VESSEL REVIEW | Xiangyanghong 31 – Buoy transport ship for Chinese Ministry of Natural Resources

VESSEL REVIEW | Xiangyanghong 31 – Buoy transport ship for Chinese Ministry of Natural Resources

Photo: CCS

Chinese shipbuilder the Wuchang Shipbuilding Industry Group recently delivered a new research vessel to the Chinese Ministry of Natural Resources.

Xiangyanghong 31 has an LOA of 89 metres, a beam of 18 metres, and a displacement of 3,950 tonnes. The hull is reinforced in compliance to ice class B2 standards with low-temperature, high-strength steel.

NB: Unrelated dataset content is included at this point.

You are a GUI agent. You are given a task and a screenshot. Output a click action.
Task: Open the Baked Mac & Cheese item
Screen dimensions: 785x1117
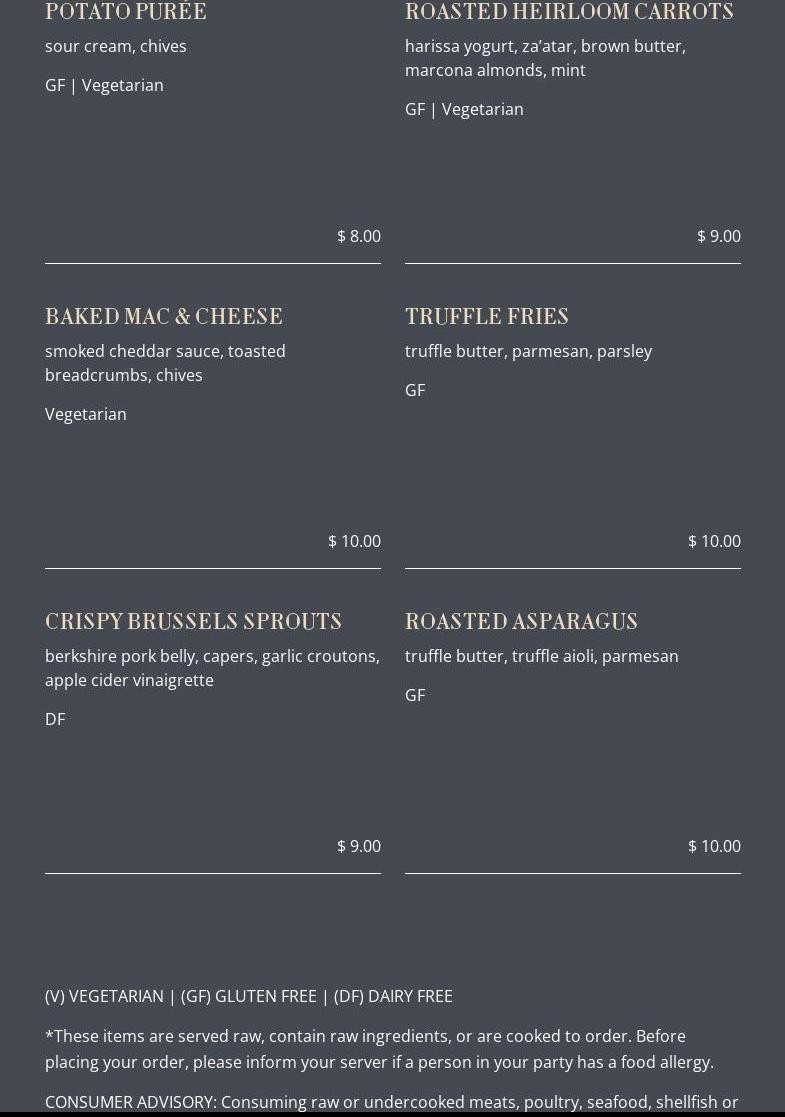coord(164,317)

The propulsion includes two sets of electrically-driven, azimuthing pod thrusters that provide enhanced manoeuvrability as well as allow the vessel to sail for up to 10,000 nautical miles at a cruising speed of 16 knots.

The engine room also includes features that can reduce noise and vibration that could otherwise adversely affect scientific activities being performed on board. The wheelhouse offers full 360-degree visibility so that operations on the massive aft deck can be directly supervised by the bridge crew for greater safety.

Photo: CCS

The vessel can stay out at sea for a maximum of 60 days, allowing its embarked scientific staff to carry out as many research-related activities as possible on each trip. A DP2 system works in conjunction with the bow thruster to ensure adequate station keeping even in rough offshore sea conditions.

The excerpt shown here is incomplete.